The two main positive things I’ve heard about Sarah Palin from conservatives, reflecting the current mishmash of contradictions that is the McCain platform, is that like McCain she takes on big oil while also loving oil drilling. What does that mean? Gregg Erickson from the Anchorage Daily News explains:
Silver Spring, Md.: You say she “took on” the oil companies, but that she favors drilling in the Arctic Wildlife Refuge. In what ways did she stand up to Big Oil, and in what ways might she be in their pocket?
Gregg Erickson: She is strongly in favor of oil development. She just wants the state to get a bigger share of the profits, and wants the companies to develop their Alaska resources faster than the companies consider profitable or prudent.
Meanwhile, energy issues are the one area of substantial national concern that Palin seems to have some real background in. But my general sense is that when people talk about an “energy issue” or crisis or problem, that they’re not trying to say that current policy doesn’t work well enough for oil producing regions of the world. Maybe I’m wrong.
As John McCain travels to do a gimmicky appearance on a Gulf of Mexico oil rig to argue that oil companies should be given greater freedom to wreak environmental havoc and damage coastal economies in the name of enhanced production, can we recall that it was just two weeks ago that the McCain campaign released an add touting him as the right guy to “battle big oil.”

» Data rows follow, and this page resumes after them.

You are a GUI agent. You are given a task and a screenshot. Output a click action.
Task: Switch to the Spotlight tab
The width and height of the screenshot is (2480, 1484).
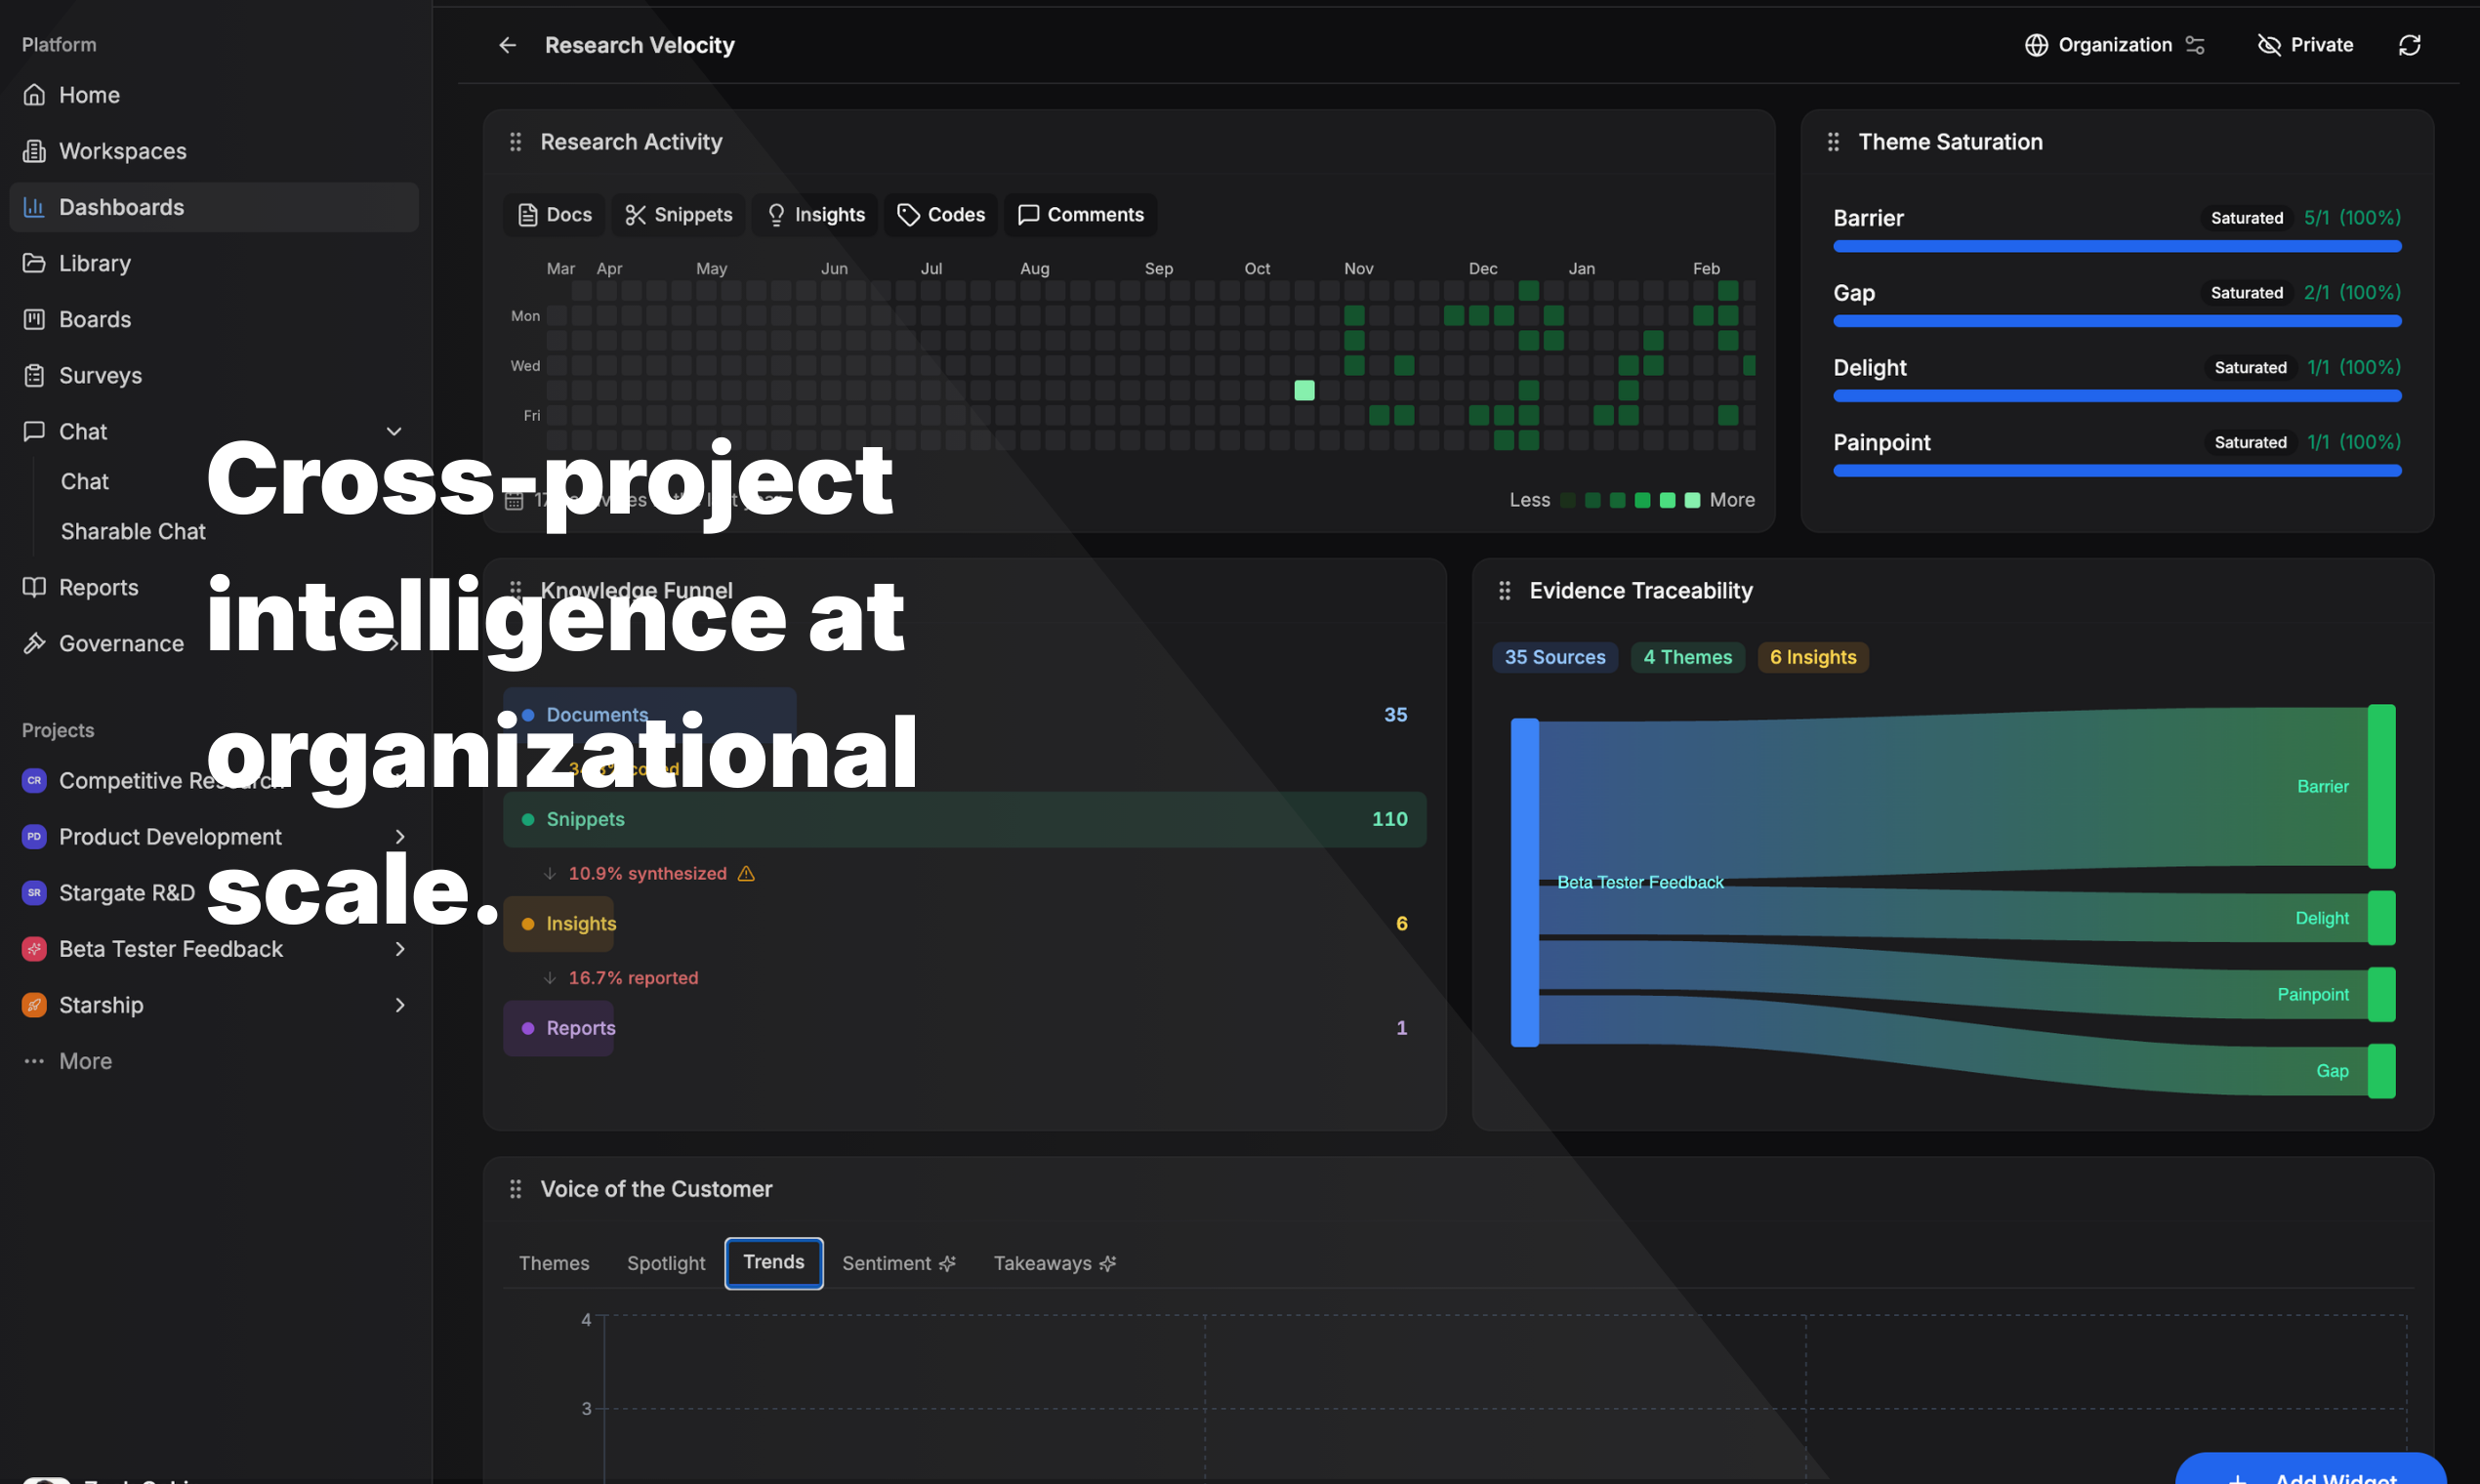(666, 1263)
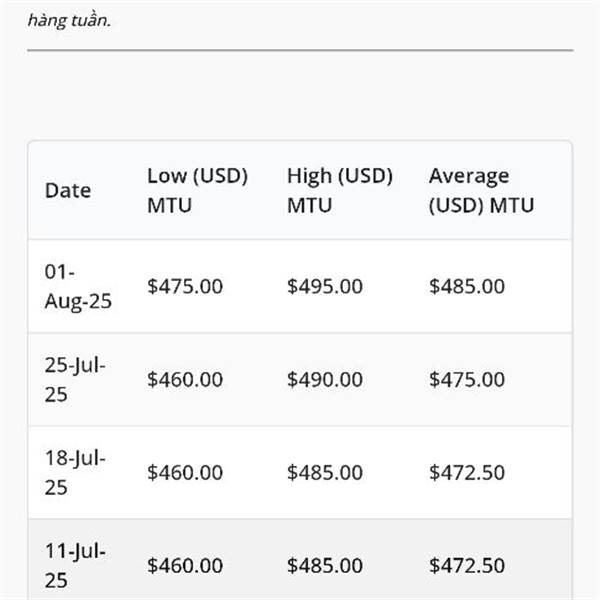Select the 11-Jul-25 date cell

pyautogui.click(x=75, y=566)
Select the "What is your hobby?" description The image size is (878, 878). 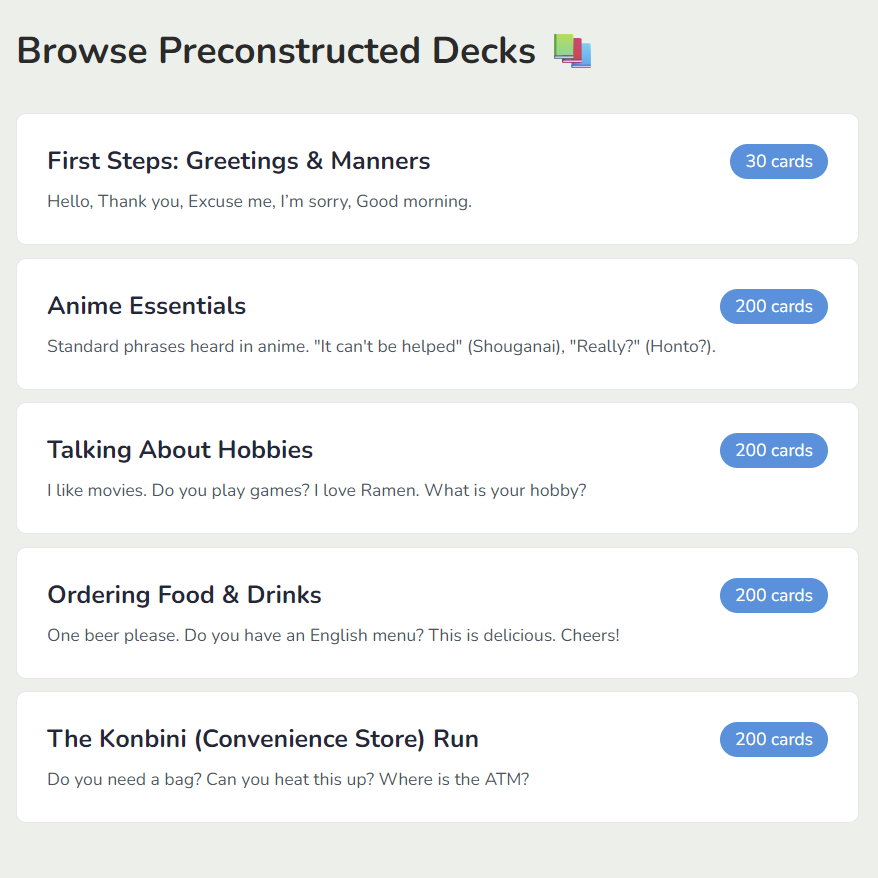tap(316, 491)
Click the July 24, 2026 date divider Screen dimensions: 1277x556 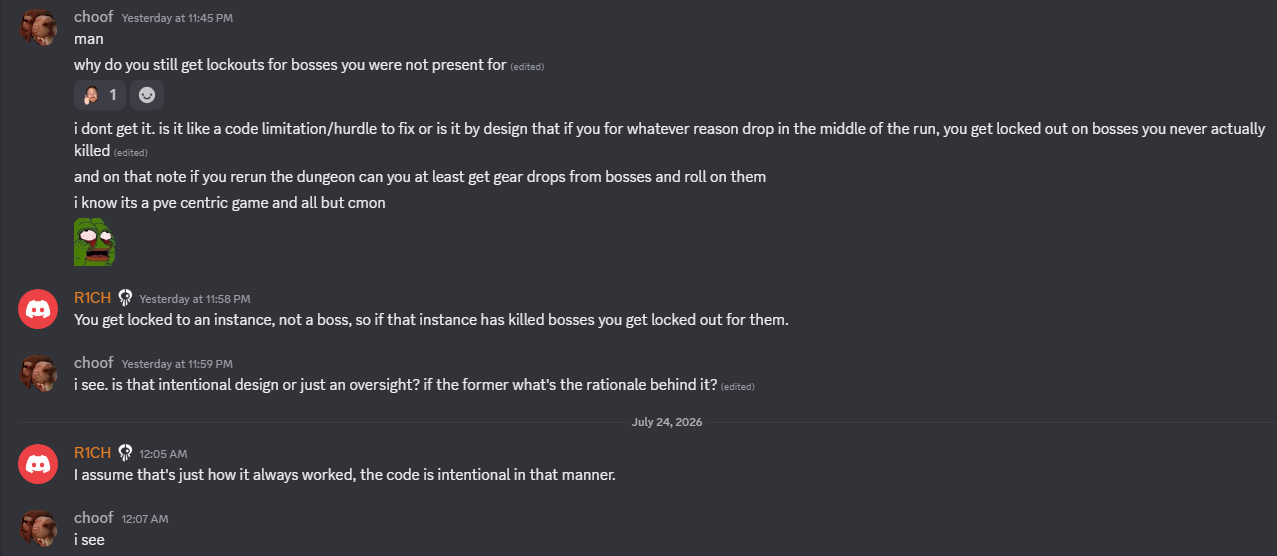point(667,422)
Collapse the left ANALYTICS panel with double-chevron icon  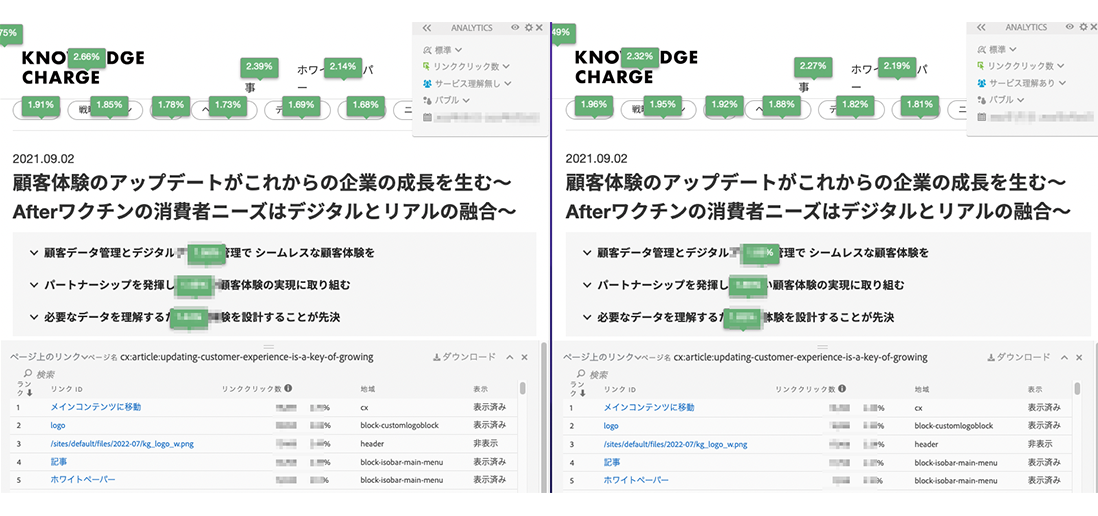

I understand that McCain’s changed positions on a lot of issues over the past ten years — often twice — but this here is like an insta-contradiction. What’s he going to battle big oil about? Climate and energy really was an issue where McCain had put meaningful distance between himself and GOP orthodoxy as of two or even one years ago, but now he’s completely walked away from that legacy and nobody seems to be asking him what happened to the McCain who used to think reducing carbon emissions was worth battling big oil over.